Conflicts of Interest
The authors of this manuscript have the following: competing interests: Paulina Salminen: Lecture fees: Novo Nordisk, Ethicon, BD. Research grants: Sigrid Jusélius Foundation, Academy of Finland, European Research Council. Data safety monitoring committee: GT Metabolic Solutions.
Data and Code availability
The datasets used and/or analysed during the current study are available from the corresponding author on reasonable request. The code used in this study can be found in Zenodo: https://zenodo.org/records/10220197.
Supporting information
Figure S1: Principal component analysis (PCA). PCA was conducted to log10 and Z‐transformed values with the R package scater (version 1.29.4) (52).
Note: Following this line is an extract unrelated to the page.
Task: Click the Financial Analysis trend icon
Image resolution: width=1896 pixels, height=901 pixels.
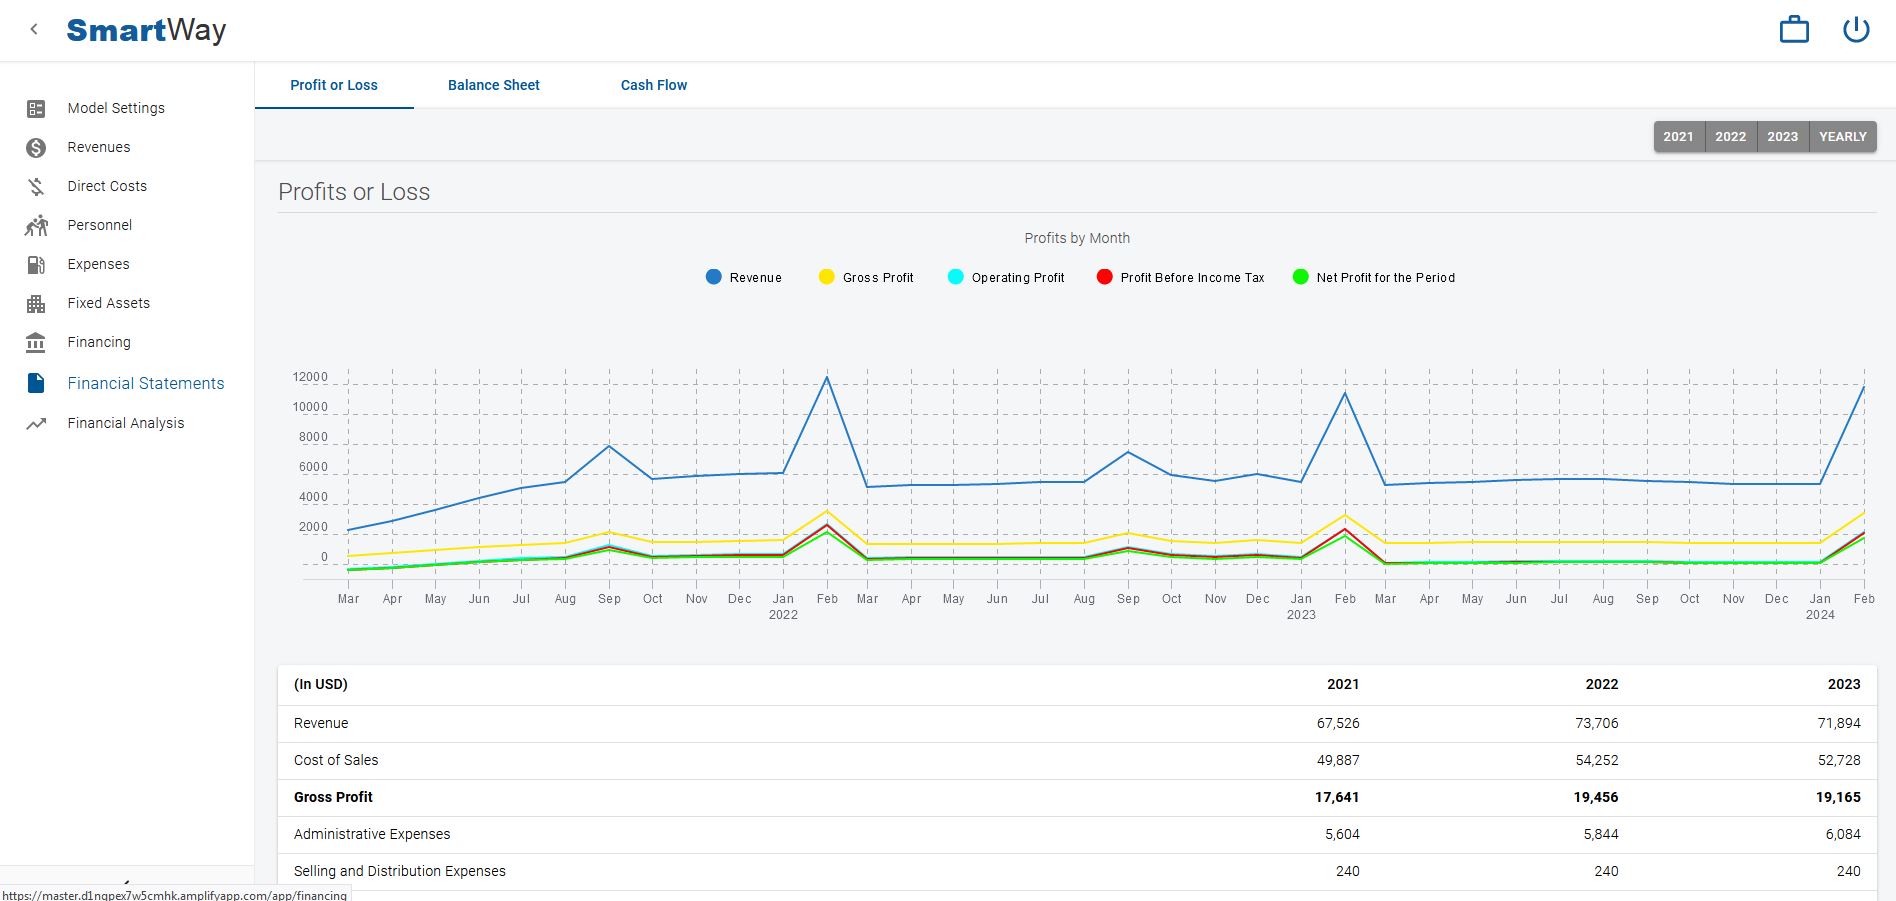Action: pyautogui.click(x=36, y=424)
Figure S2: Data including cytokines and covariates (age, body mass index (BMI), C‐reactive protein (CRP), sex, body temperature, white blood cell (WBC), and neutrophile (Neut) count) was split randomly into training and test sets (70:30 ratio) (52). The cytokine data was log10 and Z‐transformed cytokine plate‐wise. Numeric covariates were log10 and Z‐transformed, and categorical covariates were one‐hot‐encoded. Extreme gradient boosting (XGBoost) model was fitted with leave‐one‐out cross‐validation by using the caret R package (39). The hyperparameters were tuned with Bayesian optimization by utilizing R package mlrMBO, optimizing for ROC‐AUC. The tuned model (hyperparameters: nrounds = 1352, max_depth = 6, eta = 0.1588734, gamma = 4.381891, colsample_bytree = 0.3683497, min_child_weight = 1.846714, subsample = 0.2152322) was used to predict appendicitis forms in the test set. ROC‐AUC for the test set was 0.819 (ROC AUC for train set 0.857) sensitivity and specificity being 0.417 and 0.882, respectively. (A) A ROC curve depicting the predictions made on the test set samples. The bottom corner includes a confusion matrix, illustrating how the predictions from the test set were distributed across the observed outcomes. (B) XGBoost feature importances indicating the impact of each cytokine and covariate on prediction performance.